Онтологически ориентированный взгляд возвращает вещам их «первоначальный» вид, восстанавливает их исходную «непорочность» и искренность. Де-метафоризация – сила серьезная, и если она будет использоваться с тактом, умело, под ее напором раскроются многие двери. «Ощупывание» текста дает представление об особенностях, которые не были видны глазом. Я не отрицаю роли зрения, просто это должно быть особое, «трогающее» зрение. Взгляд должен отказаться от гордыни, он должен перестать быть всесильным, оценивающим, знающим; надо научиться удивляться увиденному и тем самым обрести способность восстанавливать исходный смысл увиденного. Описывая рыжие волосы Гуинплена, Гюго сообщает о краске, которой они были покрашены раз и навсегда. Откуда такая нелепость, ведь волосы растут? Оттого, что все происходящее в романе подчинено теме смеха. У Гуинплена было вечно смеющееся лицо – маска вечного смеха (rire eternel); так в пару к нему явились и вечно рыжие волосы (une fois pour toutes). Рыжее – знак смеха. Я уже говорил довольно подробно о смехе и одноглазом лице. Одноглазие Рочестера в «Джейн Эйр» Ш. Бронте оказывается следствием примерно такой же процедуры, как и в случае Гуинплена. Она сказывается и в настойчиво повторяющемся ночном смехе жены Рочестера, и в устроенном ею пожаре (пожар-смех). Когда несчастная погибает, смолкает ее смех. Но так как исходный смысл никуда исчезнуть не может, он преображается по законам мифологической трансформации, обретает новую иноформу и «перепрыгивает» к другому персонажу – Рочестеру: так герой неожиданно для себя и автора расстается с глазом.
Еще о смехе. Солнечная природа библейского Самсона общеизвестна. Солярная школа ничего не преувеличивала, видя в поединке Самсона и Далилы схватку Дня и Ночи. Срезав у Самсона волосы, Далила лишила его силы. Обрезав «лучи», она погасила «солнце»: не случайно вскоре после этого Самсон теряет и зрение, его глаза тоже гаснут. Для архаического ума «солнце» и «смех» – почти что синонимы. Самсон прежний – зрячий, волосатый, так сказать, Самсон «в силах» – обозначал сильное, полдневное, воинствующее солнце. А раз так, значит знаменитая ослиная челюсть, которой Самсон убил стольких врагов, его эмблема, оказывается не такой уж случайной вещью. Осел – типичное смеховое животное, а его челюсть – смех удвоенный. Не объяснимая никаким иным вразумительным образом, ослиная челюсть теперь обретает свой смысл: если вернуться к языку метафор, то получится, что Самсон убил филистимлян смехом.
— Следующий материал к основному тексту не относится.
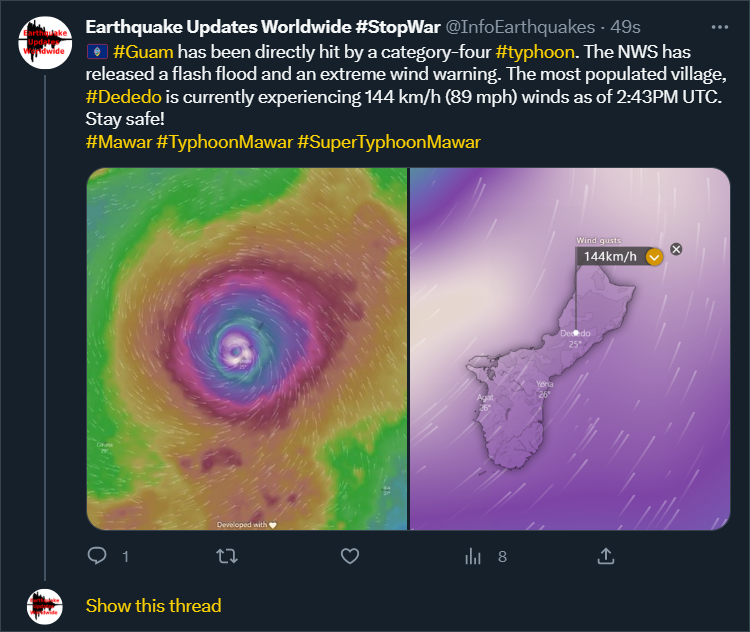
Task: Open the typhoon satellite wind map image
Action: [246, 348]
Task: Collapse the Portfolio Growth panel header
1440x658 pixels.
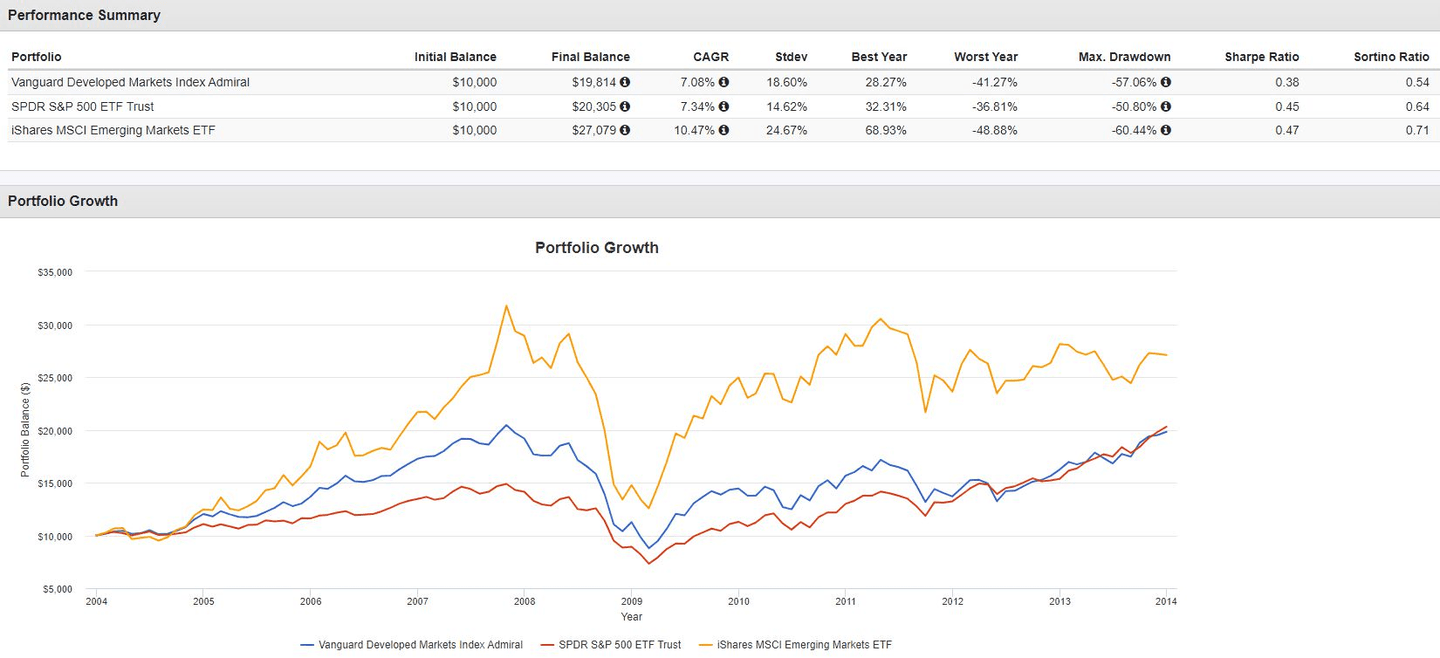Action: 63,201
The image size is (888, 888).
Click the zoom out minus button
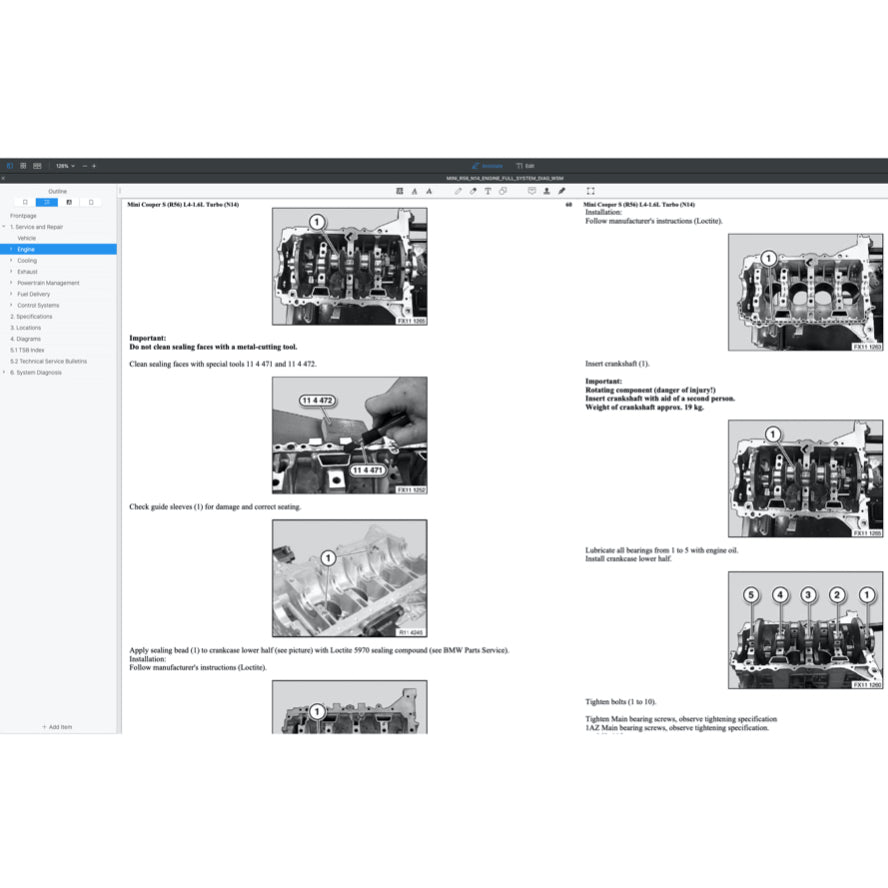[84, 165]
Идеологические контексты, исторические справки или эстетические принципы хороши до тех пор, пока они работают, т. е. что-то объясняют, возбуждают интерес к событию или тексту, или хотя бы убедительно запутывают дело. Когда же эти возможности исчерпаны, полезно взглянуть на вещи просто – так, будто видишь их впервые, опираясь на опыт естественности. Форма события или действия, если она увидена во всей своей полноте и непосредственности, дает возможность восполнить имеющиеся в тексте «пробелы». Я уже упоминал о ситуации, когда женихи смеются над Одиссеем, решившим затем участвовать вместе с ними в соревновании в стрельбе из лука. Для того чтобы увидеть здесь одну из иноформ смеха – мотив одноглазия – нужно просто вспомнить о том, что лицо лучника – это лицо с прищуренным глазом. Символ не называется, не упоминается, но в тексте все же присутствует – подразумевается.
Широко распространенный «предрассудок»: если на стол или на пол случайно просыпалась соль, надо начать смеяться, чтобы поправить дело. Почему смеяться? Объяснить связку смеха и соли исходя из исторических или социологических соображений невозможно, так как здесь нет ни истории, ни социологии. Все дело в природе, в естественной причинности, которая однажды породила и продолжает поддерживать до сих пор эту архаическую связку. Соль и солнце («sol») – существа близкородственные: соль – посланник солнца на земле, так как выпаривается она из воды под действием солнечных лучей. А раз солнце в системе мифопоэтического мышления связано со смехом, то кое-что перепадает и соли. К тому же она имеет белый цвет, также указывающий на ее родство с солнцем и, следовательно, со смехом. Позднее метафоризирующее сознание перенесло эту связку в область оценок, связав вкус соли со «вкусом» смешного. Мы говорим «соль шутки», «соленый анекдот»; не случайно в этой связи и уподобление смеха морской соленой пене в книге Бергсона.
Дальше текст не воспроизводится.